Notice in the above video that the "untouched pristine" trail only lasted for about 25-30 seconds of skijoring before we are sharing the groomed trail with recent snowmobile tracks. While we have no problem skijoring in fresh snowmobile tracks, Jack & Rudy (as well as me) always prefer a groomer corduroy if we have the choice. As a result, Jack & Rudy were automatically drifting back and forth across the trail to get on corduroys whenever possible. Smart kids.

Good corduroy on the right side, so that is where my partners went!

I never actually had to say anything all morning long. When the corduroy became better on one side of the trail, the kids moved to that side (and vice versa and vice versa all morning long). Smart kids!

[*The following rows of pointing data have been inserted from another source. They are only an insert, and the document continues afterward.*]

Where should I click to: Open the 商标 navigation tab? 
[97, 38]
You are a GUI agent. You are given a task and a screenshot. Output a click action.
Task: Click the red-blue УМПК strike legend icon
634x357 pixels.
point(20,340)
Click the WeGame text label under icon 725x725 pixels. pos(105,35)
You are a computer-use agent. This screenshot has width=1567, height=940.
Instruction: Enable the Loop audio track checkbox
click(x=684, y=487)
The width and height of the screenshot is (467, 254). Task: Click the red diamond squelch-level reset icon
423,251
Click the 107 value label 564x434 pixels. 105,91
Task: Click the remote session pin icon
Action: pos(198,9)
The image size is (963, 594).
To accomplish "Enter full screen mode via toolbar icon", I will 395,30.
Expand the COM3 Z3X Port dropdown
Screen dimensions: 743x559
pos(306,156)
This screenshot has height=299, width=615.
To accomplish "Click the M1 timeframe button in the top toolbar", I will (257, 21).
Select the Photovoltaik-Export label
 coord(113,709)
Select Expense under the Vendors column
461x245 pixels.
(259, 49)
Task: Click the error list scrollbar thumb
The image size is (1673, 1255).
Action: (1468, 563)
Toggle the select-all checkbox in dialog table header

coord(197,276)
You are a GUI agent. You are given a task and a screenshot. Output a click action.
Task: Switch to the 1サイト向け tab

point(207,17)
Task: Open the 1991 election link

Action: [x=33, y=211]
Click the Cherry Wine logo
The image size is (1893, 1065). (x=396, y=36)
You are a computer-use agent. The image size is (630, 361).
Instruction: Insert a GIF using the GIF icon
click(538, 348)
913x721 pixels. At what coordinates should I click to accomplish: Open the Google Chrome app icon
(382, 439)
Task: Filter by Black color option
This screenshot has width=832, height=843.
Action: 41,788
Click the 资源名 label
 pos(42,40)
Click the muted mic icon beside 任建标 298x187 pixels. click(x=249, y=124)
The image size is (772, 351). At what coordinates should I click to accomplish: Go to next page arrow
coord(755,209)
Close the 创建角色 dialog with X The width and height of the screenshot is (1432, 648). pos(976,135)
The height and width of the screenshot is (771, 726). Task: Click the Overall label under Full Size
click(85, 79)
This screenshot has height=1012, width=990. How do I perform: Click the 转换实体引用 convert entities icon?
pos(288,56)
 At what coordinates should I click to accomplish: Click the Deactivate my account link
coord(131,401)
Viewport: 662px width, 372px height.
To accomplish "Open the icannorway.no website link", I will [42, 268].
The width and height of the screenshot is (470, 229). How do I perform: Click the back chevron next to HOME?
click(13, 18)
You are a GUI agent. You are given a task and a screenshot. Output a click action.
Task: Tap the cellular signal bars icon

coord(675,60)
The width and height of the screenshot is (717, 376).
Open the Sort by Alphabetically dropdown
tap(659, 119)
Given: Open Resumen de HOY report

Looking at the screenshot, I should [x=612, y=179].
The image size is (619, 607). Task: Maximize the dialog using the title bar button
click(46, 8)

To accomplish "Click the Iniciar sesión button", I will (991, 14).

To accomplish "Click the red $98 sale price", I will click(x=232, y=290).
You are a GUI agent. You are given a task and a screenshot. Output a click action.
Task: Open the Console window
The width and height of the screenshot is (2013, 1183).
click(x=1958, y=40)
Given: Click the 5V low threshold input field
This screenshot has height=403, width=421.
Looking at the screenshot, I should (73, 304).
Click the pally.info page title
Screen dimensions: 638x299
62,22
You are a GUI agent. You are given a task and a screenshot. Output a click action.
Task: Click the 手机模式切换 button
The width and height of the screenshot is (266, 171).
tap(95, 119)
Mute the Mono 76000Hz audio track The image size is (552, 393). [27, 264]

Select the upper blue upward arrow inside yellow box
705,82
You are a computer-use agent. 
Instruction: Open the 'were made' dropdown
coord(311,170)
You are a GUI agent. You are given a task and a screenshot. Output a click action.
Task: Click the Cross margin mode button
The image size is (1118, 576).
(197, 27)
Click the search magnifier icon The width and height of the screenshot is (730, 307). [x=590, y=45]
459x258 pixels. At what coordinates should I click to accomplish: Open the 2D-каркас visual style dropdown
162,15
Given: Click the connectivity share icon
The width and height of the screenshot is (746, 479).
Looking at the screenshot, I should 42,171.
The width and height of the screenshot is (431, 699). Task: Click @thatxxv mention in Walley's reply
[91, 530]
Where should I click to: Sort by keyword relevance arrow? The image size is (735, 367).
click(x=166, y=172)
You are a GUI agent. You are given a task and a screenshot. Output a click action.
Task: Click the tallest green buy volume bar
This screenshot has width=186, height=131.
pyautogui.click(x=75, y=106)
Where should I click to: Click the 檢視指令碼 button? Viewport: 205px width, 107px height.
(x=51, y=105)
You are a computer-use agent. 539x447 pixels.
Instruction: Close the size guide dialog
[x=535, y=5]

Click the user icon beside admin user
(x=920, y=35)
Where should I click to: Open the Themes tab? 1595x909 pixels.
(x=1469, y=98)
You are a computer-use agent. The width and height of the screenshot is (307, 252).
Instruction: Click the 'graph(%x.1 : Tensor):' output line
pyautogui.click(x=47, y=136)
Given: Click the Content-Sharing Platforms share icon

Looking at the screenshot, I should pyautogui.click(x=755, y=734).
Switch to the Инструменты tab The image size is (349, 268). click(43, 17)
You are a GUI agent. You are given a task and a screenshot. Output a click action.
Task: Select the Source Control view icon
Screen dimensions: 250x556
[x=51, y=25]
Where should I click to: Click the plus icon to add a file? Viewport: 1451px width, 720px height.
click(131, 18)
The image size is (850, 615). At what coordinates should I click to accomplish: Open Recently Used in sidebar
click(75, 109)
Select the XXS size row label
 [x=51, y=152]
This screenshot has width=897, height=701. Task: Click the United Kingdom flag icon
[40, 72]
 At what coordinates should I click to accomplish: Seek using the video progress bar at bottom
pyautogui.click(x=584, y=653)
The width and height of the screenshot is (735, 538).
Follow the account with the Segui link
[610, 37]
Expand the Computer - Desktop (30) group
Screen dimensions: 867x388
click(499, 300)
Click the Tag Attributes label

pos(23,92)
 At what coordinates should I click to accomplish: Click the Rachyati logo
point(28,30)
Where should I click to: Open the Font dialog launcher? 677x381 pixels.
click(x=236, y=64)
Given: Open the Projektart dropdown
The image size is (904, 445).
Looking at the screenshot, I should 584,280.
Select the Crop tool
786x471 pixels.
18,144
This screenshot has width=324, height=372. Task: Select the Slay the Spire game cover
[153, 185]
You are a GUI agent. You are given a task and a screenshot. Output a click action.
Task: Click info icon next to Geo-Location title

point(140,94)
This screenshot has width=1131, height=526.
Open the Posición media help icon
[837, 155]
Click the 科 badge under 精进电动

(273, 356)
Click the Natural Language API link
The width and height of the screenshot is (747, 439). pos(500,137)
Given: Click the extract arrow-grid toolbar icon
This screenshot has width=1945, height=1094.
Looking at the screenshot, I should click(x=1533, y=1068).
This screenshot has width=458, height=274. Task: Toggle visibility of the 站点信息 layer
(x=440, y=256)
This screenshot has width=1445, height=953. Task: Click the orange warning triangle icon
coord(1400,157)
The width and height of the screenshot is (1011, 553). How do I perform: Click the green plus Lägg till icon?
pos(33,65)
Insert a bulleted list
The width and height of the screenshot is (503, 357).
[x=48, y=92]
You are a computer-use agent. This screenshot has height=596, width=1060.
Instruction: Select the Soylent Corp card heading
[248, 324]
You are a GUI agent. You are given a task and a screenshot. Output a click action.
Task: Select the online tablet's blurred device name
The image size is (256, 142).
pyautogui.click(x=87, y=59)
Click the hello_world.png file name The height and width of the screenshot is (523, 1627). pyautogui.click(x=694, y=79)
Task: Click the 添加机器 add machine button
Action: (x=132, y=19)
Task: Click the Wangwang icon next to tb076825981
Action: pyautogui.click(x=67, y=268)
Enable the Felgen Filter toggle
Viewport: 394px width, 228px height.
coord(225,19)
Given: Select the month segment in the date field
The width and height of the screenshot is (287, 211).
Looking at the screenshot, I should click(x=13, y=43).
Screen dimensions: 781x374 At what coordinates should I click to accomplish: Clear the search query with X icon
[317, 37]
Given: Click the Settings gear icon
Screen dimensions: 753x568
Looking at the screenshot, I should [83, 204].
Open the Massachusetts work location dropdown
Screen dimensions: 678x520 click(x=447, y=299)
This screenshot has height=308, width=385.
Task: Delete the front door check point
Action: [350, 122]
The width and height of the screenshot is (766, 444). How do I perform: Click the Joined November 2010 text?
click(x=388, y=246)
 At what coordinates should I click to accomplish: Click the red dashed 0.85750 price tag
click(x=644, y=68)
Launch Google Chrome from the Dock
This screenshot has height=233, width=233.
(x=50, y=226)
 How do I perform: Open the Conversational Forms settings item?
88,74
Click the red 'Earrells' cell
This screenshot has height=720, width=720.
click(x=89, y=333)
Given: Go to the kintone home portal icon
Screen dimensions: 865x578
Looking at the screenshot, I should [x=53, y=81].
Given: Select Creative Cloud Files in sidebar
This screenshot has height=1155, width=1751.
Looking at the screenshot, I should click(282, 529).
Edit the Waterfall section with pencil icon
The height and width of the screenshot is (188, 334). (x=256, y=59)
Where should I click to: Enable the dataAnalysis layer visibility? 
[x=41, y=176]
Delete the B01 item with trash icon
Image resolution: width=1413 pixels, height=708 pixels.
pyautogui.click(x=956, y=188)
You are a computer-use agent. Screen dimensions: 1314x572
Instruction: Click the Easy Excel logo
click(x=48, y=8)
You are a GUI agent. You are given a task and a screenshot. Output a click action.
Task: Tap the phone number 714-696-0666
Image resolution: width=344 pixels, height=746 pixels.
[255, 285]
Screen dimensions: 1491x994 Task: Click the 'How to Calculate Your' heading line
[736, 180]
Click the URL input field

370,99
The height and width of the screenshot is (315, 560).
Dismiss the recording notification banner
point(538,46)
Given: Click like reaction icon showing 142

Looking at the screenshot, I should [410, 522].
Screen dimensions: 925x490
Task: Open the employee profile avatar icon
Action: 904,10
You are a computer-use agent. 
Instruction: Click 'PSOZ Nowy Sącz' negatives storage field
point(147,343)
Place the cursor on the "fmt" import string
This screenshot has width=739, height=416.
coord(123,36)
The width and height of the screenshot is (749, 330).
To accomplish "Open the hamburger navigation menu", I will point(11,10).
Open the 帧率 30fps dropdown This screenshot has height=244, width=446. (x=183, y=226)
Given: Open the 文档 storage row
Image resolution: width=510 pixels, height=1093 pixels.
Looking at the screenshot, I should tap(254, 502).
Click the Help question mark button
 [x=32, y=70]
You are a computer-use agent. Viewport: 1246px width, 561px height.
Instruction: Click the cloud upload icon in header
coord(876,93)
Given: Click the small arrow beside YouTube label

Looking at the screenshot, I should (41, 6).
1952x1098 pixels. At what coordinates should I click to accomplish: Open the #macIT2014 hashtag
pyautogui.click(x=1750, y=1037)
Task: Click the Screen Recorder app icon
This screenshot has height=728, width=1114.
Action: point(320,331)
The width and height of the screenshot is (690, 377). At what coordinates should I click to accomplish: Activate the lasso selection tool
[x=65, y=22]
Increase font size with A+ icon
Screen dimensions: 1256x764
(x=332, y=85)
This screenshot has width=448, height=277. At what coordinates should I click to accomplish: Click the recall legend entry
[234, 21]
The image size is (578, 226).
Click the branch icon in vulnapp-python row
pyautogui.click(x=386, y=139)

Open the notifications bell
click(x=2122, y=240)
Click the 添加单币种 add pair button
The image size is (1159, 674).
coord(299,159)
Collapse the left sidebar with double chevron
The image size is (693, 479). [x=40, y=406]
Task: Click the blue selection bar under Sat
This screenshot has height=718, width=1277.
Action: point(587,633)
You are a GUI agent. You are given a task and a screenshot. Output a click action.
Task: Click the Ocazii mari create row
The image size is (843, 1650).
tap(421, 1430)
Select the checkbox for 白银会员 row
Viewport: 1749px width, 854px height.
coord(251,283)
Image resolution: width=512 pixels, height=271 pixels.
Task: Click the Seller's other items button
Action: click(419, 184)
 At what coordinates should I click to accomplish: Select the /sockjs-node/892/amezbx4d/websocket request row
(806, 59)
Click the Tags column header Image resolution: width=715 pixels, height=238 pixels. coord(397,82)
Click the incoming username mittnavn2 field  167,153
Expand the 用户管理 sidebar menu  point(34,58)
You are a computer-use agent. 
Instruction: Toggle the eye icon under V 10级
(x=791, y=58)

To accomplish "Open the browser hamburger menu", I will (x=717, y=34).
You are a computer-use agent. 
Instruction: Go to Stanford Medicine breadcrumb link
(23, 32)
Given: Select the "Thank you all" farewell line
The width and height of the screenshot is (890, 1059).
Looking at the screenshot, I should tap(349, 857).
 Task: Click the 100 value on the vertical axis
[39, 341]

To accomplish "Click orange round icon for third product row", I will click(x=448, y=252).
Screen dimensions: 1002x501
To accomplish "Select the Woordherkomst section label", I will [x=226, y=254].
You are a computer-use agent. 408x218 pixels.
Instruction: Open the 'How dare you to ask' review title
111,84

Good corduroy on the left so that is where you find Jack & Rudy,

The following photo cracked me up (along with others). You have to cross Highway 40 to get to the parking lot from the trail we were on today. We arrived at the crossing point with a group of snowmobilers. Here's what the snow machines did while waiting for an opening in the traffic:

Snowmobile snow machines: idle and wait.
Jack snow machine: "We stopped, I roll!"
Rudy snow machine: "Chomp, chomp, tasty snowcones here!"

There were two snowmobiles directly to my right (out of the view of the camera). One of the drivers pointed out Jack to the other driver and they started cracking up. I smiled, shrugged my shoulders and said, "He always does that!" What a comedian.

While the snowmobiles get a gas refill at the end of a run, the sled dog snow machines get pork to refill at the end of a run :)

"Ready to refuel!" declares my focused partners.

Despite the cold temperatures, I have proper equipment so it was a beautiful morning to skijor the gently rolling Buffalo Park Trail at Rabbit Ears Pass: 10.2 miles traveled with 600 feet of elevation climbed and a top speed of 22 MPH.

2022/2023 Season to Date: 112 days on the trails covering 993.5 miles with 90,700 feet of elevation climbed.